Event-driven email automation platform. Define templates, set conditional triggers, and automate delivery based on real-time events, no engineer required to change copy or logic.
Most SaaS email setups require an engineer every time marketing wants to change a subject line or tweak a send condition. MailFlow separates content and logic from code.
Email automation platforms exist. But most of them either lock you into a vendor's event model or require engineers to touch code every time a send condition changes.
MailFlow does two things: lets non-technical users own both the content of email templates and the logic of when they fire. The trigger engine evaluates incoming events against stored condition rules and decides whether to send, skip, or defer, without any code changes.
Built as a 72-hour engineering assessment. Fully deployed, end-to-end functional.
Templates are first-class objects. Each one has a subject, HTML body, and a list of dynamic placeholders {{user.name}}, {{plan.name}}, whatever the event payload carries.
The editor lets you create, search, preview, and send test emails through Resend. Variables are resolved at render time from the incoming event payload if a placeholder is missing, it logs a warning and renders empty rather than crashing.
This is the part I spent the most time on.
Each trigger is tied to an event type and a condition group. Conditions are stored as JSON and evaluated at runtime:
{
"operator": "AND",
"rules": [
{ "field": "user.plan", "op": "eq", "value": "pro" },
{ "field": "user.daysSinceSignup", "op": "gte", "value": 14 }
]
}
The evaluator is recursive, condition groups can nest inside each other, so you can express things like "plan is pro AND (country is IN or AU)." AND groups short-circuit on first failure. OR groups short-circuit on first pass. No unnecessary DB queries.
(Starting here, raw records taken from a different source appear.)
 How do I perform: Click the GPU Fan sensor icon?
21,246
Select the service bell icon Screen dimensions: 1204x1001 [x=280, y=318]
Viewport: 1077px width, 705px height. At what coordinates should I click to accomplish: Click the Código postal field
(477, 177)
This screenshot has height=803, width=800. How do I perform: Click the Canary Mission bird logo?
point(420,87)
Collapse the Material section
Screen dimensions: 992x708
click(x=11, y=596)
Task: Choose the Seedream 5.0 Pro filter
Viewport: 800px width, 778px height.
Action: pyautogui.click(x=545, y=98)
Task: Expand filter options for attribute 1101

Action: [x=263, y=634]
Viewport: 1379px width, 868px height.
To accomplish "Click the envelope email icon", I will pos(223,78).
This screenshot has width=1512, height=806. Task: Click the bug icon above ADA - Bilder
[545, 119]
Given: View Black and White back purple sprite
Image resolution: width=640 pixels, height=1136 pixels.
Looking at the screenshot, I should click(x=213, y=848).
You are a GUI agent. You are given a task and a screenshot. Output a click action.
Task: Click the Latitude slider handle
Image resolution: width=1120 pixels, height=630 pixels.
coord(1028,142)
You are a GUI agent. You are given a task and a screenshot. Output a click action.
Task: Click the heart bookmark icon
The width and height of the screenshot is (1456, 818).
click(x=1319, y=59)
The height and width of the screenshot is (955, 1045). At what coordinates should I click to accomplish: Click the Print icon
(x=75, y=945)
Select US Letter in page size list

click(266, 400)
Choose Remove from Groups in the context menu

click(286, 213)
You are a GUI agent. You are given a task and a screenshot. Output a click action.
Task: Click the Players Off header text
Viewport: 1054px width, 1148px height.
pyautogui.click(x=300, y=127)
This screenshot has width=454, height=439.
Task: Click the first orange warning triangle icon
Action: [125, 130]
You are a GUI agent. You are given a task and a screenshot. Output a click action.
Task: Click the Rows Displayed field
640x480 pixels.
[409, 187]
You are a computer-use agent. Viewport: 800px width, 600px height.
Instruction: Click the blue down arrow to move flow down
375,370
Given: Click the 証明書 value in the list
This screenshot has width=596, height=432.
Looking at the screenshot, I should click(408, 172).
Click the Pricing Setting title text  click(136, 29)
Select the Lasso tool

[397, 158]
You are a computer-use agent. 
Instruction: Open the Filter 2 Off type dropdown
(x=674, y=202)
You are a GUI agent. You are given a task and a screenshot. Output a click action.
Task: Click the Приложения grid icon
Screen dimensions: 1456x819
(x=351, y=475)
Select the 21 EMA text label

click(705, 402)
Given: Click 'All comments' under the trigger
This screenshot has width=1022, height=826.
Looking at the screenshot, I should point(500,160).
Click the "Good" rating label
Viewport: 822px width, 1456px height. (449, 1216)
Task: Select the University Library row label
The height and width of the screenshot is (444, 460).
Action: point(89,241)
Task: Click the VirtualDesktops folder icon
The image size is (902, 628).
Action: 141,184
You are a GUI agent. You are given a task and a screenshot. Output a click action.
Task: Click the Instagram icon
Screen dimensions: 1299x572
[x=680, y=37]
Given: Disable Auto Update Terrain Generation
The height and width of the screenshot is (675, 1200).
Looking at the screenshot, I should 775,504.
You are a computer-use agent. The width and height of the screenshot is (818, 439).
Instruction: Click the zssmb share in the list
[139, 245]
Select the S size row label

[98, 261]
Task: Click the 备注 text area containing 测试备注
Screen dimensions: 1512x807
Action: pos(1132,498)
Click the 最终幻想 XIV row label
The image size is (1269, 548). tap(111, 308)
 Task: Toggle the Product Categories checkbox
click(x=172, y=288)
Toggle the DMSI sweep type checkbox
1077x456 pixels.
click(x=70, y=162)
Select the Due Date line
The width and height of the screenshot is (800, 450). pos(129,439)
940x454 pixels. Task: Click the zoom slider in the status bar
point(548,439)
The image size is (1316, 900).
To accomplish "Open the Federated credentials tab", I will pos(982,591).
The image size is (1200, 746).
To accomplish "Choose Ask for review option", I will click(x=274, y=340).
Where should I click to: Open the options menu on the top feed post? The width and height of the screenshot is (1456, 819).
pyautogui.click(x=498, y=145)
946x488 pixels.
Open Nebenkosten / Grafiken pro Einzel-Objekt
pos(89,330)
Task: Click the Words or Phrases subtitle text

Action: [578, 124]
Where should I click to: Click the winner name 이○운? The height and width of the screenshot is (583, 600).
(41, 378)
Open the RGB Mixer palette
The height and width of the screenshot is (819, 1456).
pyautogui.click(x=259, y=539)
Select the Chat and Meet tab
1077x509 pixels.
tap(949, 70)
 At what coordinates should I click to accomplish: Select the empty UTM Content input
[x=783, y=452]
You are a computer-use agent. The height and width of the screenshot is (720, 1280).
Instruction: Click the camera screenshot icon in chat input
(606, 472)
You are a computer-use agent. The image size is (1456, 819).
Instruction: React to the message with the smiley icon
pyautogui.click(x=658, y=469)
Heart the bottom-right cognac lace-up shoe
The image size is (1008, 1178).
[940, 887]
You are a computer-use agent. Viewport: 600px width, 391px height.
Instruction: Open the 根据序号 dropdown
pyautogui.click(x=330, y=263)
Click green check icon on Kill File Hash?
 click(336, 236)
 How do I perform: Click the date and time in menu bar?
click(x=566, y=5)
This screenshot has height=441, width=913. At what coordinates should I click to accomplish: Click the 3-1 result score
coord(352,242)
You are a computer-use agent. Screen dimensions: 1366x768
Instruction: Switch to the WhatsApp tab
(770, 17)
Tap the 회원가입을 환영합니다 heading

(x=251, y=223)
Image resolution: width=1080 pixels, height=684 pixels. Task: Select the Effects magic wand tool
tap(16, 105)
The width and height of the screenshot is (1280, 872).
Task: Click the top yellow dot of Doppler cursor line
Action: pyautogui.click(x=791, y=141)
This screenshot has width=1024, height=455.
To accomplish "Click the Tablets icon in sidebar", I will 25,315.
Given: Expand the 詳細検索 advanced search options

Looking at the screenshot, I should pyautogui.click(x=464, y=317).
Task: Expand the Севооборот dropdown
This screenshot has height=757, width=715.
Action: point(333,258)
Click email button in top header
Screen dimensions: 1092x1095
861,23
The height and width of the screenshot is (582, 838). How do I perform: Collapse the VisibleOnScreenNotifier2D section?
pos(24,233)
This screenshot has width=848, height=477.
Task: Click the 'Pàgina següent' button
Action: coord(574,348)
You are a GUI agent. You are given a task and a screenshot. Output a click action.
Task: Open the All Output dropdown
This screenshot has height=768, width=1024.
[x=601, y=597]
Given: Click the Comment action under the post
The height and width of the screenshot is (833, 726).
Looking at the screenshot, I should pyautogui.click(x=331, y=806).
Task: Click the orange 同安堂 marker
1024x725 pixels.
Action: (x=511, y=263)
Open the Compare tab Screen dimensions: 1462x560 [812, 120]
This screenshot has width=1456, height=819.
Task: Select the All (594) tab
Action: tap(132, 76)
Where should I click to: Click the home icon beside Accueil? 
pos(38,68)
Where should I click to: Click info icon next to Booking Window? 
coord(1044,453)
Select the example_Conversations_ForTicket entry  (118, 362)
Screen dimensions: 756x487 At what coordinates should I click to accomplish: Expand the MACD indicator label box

Deduplication is built into the condition layer. There's a not_sent_within_days operator that runs a SendLog query inline during evaluation. You can express a 30-day suppression window as a condition rule rather than a separate config field.
sendOnce and cooldownDays are separate trigger-level flags. sendOnce checks SendLog for any successful send to that recipient for that trigger. cooldownDays checks within a rolling window. Both run before condition evaluation.
Events arrive via REST API. Each one gets an idempotency key scoped to the user, duplicate submissions are rejected at the DB constraint level, not with a pre-check.
After the event is stored as PENDING, it's handed off to Inngest. The API returns immediately. Everything from here is async.
Inngest picks up the event, marks it PROCESSING, finds matching triggers, evaluates conditions, renders templates, creates EmailJobs, sends via Resend, and writes SendLogs. If Inngest is offline at submission time, the event sits in PENDING. A recovery job can re-queue stuck events, not implemented in this build but the schema supports it.
EmailJob stores an immutable rendered snapshot subject and HTML at send time. If the template changes later, the history stays accurate.
Five tables: Templates, Triggers, Events, EmailJobs, SendLogs.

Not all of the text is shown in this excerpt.